**Task directions**
The lines from the start of the listing through the line containing "Task: Select the 老板 sprite thumbnail" should be printed exactly, and no other lines should be printed.

**Supplied records**
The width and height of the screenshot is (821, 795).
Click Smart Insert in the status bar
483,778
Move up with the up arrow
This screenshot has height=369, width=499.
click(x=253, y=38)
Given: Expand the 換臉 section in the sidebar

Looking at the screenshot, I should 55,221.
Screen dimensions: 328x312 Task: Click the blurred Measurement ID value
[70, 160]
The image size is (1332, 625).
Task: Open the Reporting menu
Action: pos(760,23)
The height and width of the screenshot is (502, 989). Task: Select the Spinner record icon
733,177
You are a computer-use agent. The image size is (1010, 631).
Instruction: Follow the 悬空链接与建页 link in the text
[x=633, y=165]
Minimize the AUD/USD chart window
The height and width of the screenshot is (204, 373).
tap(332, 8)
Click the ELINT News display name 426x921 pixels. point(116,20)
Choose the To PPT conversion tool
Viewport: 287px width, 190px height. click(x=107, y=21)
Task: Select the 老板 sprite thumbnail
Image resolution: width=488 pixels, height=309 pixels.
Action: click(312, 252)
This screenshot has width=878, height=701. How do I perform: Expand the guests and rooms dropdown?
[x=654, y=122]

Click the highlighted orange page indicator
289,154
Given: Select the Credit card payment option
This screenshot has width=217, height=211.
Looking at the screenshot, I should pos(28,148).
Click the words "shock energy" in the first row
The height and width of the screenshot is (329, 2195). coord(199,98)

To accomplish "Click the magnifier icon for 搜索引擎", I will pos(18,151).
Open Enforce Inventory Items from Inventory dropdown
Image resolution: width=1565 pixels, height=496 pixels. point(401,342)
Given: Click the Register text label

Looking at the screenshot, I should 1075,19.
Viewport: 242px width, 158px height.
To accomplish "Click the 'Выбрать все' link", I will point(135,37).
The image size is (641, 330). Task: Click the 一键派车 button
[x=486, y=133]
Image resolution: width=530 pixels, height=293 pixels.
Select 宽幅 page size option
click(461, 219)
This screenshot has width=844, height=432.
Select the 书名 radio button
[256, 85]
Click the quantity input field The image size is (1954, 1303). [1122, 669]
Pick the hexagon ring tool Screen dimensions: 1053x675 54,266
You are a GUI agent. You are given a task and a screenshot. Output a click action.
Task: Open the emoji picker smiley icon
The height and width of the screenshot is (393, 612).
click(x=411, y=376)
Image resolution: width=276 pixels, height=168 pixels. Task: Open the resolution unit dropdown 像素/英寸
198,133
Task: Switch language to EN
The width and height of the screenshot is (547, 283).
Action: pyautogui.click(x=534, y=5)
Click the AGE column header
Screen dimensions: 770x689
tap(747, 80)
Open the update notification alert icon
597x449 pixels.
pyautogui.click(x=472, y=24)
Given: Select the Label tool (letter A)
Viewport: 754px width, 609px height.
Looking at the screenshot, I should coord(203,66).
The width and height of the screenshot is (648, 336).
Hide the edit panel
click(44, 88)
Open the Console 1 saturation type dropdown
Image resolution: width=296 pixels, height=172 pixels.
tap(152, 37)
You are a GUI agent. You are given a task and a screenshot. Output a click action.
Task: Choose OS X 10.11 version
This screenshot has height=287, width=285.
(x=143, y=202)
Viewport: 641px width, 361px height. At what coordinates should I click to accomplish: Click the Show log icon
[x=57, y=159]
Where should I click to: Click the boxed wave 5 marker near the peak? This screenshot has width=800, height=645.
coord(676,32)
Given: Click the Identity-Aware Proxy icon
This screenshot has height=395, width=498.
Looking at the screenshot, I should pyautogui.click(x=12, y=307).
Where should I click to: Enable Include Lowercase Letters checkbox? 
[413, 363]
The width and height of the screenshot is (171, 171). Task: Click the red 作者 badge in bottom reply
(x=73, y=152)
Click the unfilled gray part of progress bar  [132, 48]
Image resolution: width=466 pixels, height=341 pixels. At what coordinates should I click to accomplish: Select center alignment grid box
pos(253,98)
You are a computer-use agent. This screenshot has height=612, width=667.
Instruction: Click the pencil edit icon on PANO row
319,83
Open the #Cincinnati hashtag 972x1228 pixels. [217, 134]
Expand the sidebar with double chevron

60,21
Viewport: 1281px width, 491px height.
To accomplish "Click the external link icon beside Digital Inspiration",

**Finished task**
The width and height of the screenshot is (821, 795).
Click Smart Insert in the status bar
483,778
Move up with the up arrow
This screenshot has height=369, width=499.
click(x=253, y=38)
Given: Expand the 換臉 section in the sidebar

Looking at the screenshot, I should 55,221.
Screen dimensions: 328x312 Task: Click the blurred Measurement ID value
[70, 160]
The image size is (1332, 625).
Task: Open the Reporting menu
Action: pos(760,23)
The height and width of the screenshot is (502, 989). Task: Select the Spinner record icon
733,177
You are a computer-use agent. The image size is (1010, 631).
Instruction: Follow the 悬空链接与建页 link in the text
[x=633, y=165]
Minimize the AUD/USD chart window
The height and width of the screenshot is (204, 373).
tap(332, 8)
Click the ELINT News display name 426x921 pixels. point(116,20)
Choose the To PPT conversion tool
Viewport: 287px width, 190px height. click(x=107, y=21)
Task: Select the 老板 sprite thumbnail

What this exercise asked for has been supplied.